On
this day in 1953, Julius and Ethel Rosenberg, who were convicted of
conspiring to pass U.S. atomic secrets to the Soviets, are executed at
Sing Sing Prison in Ossining, New York. Both refused to admit any
wrongdoing and proclaimed their innocence right up to the time of their
deaths, by the electric chair. The Rosenbergs were the first U.S.
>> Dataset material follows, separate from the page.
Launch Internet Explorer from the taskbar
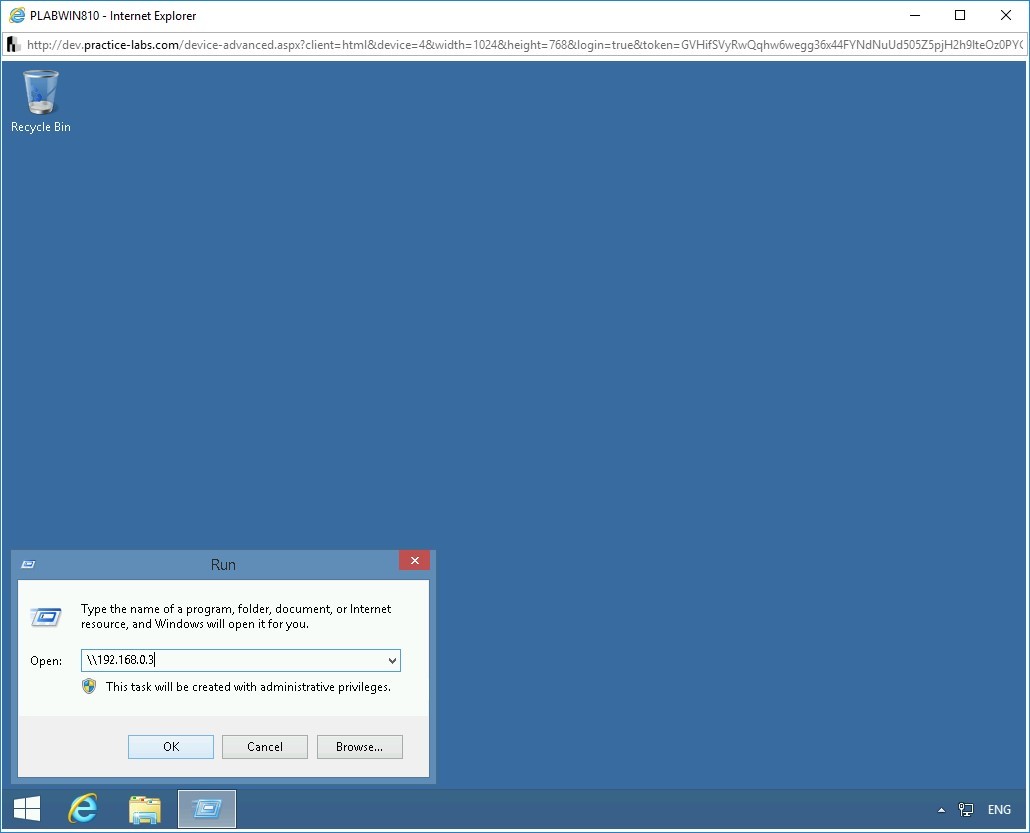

citizens to be convicted and executed for espionage during peacetime and
their case remains controversial to this day.
Julius
Rosenberg was an engineer for the U.S. Army Signal Corps who was born
in New York on May 12, 1918. His wife, born Ethel Greenglass, also in
New York, on September 28, 1915, worked as a secretary. The couple met
as members of the Young Communist League, married in 1939 and had two
sons. Julius Rosenberg was arrested on suspicion of espionage on June
17, 1950, and accused of heading a spy ring that passed top-secret
information concerning the atomic bomb to the Soviet Union. Ethel was
arrested two months later.
The
Rosenbergs were implicated by David Greenglass, Ethel’s younger brother
and a former army sergeant and machinist at Los Alamos, the secret
atomic bomb lab in New Mexico. Greenglass, who himself had confessed to
providing nuclear secrets to the Soviets through an intermediary,
testified against his sister and brother-in-law in court. He later
served 10 years in prison.
The Rosenbergs
vigorously protested their innocence, but after a brief trial that began
on March 6, 1951, and attracted much media attention, the couple was
convicted. On April 5, 1951, a judge sentenced them to death and the
pair was taken to Sing Sing to await execution.
During
the next two years, the couple became the subject of both national and
international debate. Some people believed that the Rosenbergs were the
victims of a surge of hysterical anti-communist feeling in the United
States, and protested that the death sentence handed down was cruel and
unusual punishment. Many Americans, however, believed that the
Rosenbergs had been dealt with justly. They agreed with President Dwight
D. Eisenhower when he issued a statement declining to invoke executive
clemency for the pair.
He stated, “I can only
say that, by immeasurably increasing the chances of atomic war, the
Rosenbergs may have condemned to death tens of millions of innocent
people all over the world. The execution of two human beings is a grave
matter. But even graver is the thought of the millions of dead whose
deaths may be directly attributable to what these spies have done.”